CAREERS AND ED Graphic novelist Gene Yang has a theory about how the comic industry came to be home to more Asian American artists than probably any other North American media form. "American comics have always been an outsider's medium," he wrote in a recent e-mail correspondence with the Guardian. "Most of the American comic book icons — Superman, Batman, the Hulk, Captain America — were created by poor Jewish boys living in the ghettos of New York. All you needed was a pencil, some paper, and a tiny bit of talent. Asian Americans took advantage of the same dynamic."

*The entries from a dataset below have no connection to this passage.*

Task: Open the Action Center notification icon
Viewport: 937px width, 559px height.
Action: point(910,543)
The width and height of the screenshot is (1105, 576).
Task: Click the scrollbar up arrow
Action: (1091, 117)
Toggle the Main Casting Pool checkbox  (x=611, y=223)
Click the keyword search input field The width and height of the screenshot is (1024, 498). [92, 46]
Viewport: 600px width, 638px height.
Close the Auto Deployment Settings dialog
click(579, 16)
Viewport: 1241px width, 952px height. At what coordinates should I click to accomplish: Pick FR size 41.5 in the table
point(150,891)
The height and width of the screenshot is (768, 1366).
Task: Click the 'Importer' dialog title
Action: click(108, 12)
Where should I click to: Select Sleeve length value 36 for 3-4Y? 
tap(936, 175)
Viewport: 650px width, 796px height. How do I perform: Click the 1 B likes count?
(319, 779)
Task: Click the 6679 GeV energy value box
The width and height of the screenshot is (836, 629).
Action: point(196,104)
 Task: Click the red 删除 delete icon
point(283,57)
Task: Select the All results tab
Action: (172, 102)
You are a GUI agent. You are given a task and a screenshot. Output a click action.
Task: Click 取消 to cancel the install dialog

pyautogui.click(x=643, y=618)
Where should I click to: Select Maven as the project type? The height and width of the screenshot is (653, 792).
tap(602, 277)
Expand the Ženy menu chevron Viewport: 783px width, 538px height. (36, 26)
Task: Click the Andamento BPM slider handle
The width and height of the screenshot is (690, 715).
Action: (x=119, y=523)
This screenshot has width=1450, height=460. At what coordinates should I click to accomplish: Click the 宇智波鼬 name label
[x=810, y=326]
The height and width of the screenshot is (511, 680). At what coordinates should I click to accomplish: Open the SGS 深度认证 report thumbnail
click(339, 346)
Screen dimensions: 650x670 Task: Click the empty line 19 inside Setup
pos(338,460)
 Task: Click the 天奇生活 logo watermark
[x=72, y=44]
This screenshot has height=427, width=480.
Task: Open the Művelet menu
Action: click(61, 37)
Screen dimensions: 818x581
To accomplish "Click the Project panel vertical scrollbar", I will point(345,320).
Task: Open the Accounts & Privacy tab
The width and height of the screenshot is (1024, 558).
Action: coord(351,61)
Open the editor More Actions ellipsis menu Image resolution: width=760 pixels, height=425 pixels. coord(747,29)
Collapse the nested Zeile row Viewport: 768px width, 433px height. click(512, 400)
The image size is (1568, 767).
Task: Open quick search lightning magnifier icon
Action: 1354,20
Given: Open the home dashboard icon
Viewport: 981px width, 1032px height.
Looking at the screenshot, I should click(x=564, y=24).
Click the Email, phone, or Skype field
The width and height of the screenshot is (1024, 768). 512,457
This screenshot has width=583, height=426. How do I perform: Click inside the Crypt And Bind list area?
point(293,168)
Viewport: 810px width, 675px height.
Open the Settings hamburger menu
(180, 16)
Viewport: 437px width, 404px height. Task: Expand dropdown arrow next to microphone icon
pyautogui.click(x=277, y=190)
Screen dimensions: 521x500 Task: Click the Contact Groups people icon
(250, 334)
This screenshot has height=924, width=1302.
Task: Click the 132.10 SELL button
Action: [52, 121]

Suppositions aside, Yang's point is this: these days, Asian Americans are at the top of the comic book game. Yang has published many comic titles that creatively explore what it was like for him and his siblings growing up in the Bay Area (he was born in Alameda). American Born Chinese pits a high schooler against a monkey king from Chinese folklore who compels him to face his discomfort with his family's heritage. Level Up looks at a video game fanatic's transition to med school, a journey undertaken by Yang's brother in real life.

Yang is by no means the only Asian American excelling in the comic industry. Jim Lee, a Korean American who was named copublisher of DC Comics last year, is often regarded as the modern era's quintessential comic artist. And many of the genre's biggest names — including the man behind DC's Supergirl series; Bernard Chang, creator of the syndicated strip Liberty Meadows Frank Cho; and Human Target illustrator Cliff Chiang (all interviewed via e-mail for this article) — are first- or second-generation Asian Americans.

"If you were to ask any comic book fan who their favorite artists are, odds are there will be an Asian American creator — or two, or three, if not four — on that list," Chang says.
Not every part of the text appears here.